Work to complete:
Reproduce word for word the stretch of the listing below, from the line containing "Click the 单双 column header" through the end of the listing.

□ □ □

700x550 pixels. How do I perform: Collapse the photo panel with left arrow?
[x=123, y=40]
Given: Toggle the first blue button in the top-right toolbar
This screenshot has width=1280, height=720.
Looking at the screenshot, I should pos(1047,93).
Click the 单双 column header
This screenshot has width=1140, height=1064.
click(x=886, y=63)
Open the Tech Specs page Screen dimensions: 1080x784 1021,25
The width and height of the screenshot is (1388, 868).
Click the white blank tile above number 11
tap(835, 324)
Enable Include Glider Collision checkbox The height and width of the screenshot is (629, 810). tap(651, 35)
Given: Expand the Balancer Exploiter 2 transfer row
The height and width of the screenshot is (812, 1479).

□ □ □

Task solution:
Click the 单双 column header
This screenshot has width=1140, height=1064.
click(x=886, y=63)
Open the Tech Specs page Screen dimensions: 1080x784 1021,25
The width and height of the screenshot is (1388, 868).
Click the white blank tile above number 11
tap(835, 324)
Enable Include Glider Collision checkbox The height and width of the screenshot is (629, 810). tap(651, 35)
Given: Expand the Balancer Exploiter 2 transfer row
The height and width of the screenshot is (812, 1479).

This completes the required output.